EXERCISE REQUIREMENTS =
1. Condense the paragraph beginning "On November 9, 2022" in the passage on Vilade's baseball career into a short bulleted list that keeps its main facts.
2. Continue the passage on Vilade's baseball career, picking up right after its final sentence.

GIVEN TEXT =
##############################
On September 18, 2021, Colorado selected Vilade's contract and promoted him to the active roster to make his MLB debut that day versus the Washington Nationals at Nationals Park. He started in left field and went hitless over four at-bats. He was selected to play in the Arizona Fall League for the Salt River Rafters after the season where he was named to the Fall Stars Game. Vilade opened the 2022 season in the minor leagues with the Isotopes.

===Pittsburgh Pirates===
On November 9, 2022, the Pittsburgh Pirates claimed Vilade off of waivers. Vilade was optioned to the Triple-A Indianapolis Indians to begin the 2023 season. He was designated for assignment on March 30, 2023. On April 4, Vilade cleared waivers and was sent outright to Indianapolis. He played in 122 games for Indianapolis, slashing .271/.370/.382 with 6 home runs, 56 RBI, and 7 stolen bases. Vilade elected free agency following the season on November 6.

===Detroit Tigers===
On November 21, 2023, Vilade signed a minor league contract with the Detroit Tigers. After starting the season at Triple-A Toledo Mud Hens, the Tigers selected Valade's contract on May 7, 2024, where he made his first major league start since 2021. He recorded his first two hits and first three RBI in that game. Vilade was optioned back to the Mud Hens on May 13. Vilade was called up for a second time on July 12. In 17 games for the Tigers, he slashed .178/.208/.244 with one home run and five RBI. On November 4, Vilade was removed from the 40-man roster and sent outright to Toledo. He elected free agency the same day.
##############################
Pixel coordinate grounding data =
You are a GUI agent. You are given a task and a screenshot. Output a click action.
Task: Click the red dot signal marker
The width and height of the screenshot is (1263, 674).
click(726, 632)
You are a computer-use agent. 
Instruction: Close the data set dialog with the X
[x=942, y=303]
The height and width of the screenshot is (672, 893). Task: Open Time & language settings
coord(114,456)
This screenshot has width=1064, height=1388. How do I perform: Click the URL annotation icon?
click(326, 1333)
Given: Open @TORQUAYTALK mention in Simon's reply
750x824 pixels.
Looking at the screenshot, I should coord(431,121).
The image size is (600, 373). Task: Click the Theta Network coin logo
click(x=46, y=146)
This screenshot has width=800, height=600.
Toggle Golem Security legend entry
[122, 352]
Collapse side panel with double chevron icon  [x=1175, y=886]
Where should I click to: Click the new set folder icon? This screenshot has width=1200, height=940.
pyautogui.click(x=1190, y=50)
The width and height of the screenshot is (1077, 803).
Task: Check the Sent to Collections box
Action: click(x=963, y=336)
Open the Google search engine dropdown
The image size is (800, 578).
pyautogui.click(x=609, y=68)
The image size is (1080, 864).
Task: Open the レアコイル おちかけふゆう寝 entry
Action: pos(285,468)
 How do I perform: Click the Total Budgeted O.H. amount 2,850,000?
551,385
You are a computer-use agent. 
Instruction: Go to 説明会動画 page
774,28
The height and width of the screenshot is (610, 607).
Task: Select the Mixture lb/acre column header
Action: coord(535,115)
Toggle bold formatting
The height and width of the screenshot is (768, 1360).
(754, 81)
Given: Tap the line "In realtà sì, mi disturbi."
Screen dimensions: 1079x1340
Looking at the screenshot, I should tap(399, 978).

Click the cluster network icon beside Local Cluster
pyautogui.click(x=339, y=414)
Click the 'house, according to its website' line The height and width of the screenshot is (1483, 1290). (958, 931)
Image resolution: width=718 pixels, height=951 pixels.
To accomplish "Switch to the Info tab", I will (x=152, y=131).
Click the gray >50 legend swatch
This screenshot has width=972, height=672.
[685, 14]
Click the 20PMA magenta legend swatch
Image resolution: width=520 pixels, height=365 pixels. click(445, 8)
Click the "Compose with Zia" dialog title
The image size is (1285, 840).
##############################
SOLVED TASKS =
1.
- November 9, 2022: claimed off waivers by the Pittsburgh Pirates
- Optioned to Triple-A Indianapolis Indians to start the 2023 season
- March 30, 2023: designated for assignment
- April 4: cleared waivers, sent outright to Indianapolis
- 122 games for Indianapolis: .271/.370/.382, 6 home runs, 56 RBI, 7 stolen bases
- November 6: elected free agency

2.
===St. Louis Cardinals===
On November 28, 2024, Vilade signed a minor league contract with the St. Louis Cardinals. In 48 games for the Triple-A Memphis Redbirds, he slashed .280/.375/.476 with five home runs, 31 RBI, and five stolen bases. On May 31, 2025, the Cardinals selected Vilade's contract, adding him to their active roster. On June 12, he was designated for assignment by the Cardinals after batting 1-for-13 with two walks in seven games.

===Cincinnati Reds===
On June 14, 2025, Vilade was claimed off waivers by the Cincinnati Reds and optioned to the Triple-A Louisville Bats. He played his first and only game for the Reds on June 27, coming in as a defensive replacement and, in the ninth inning, fielding the first hit by the San Diego Padres.

===Tampa Bay Rays===
On November 3, 2025, Vilade was traded to the Tampa Bay Rays in exchange for cash considerations. Vilade started the 2026 season on the Rays opening day roster.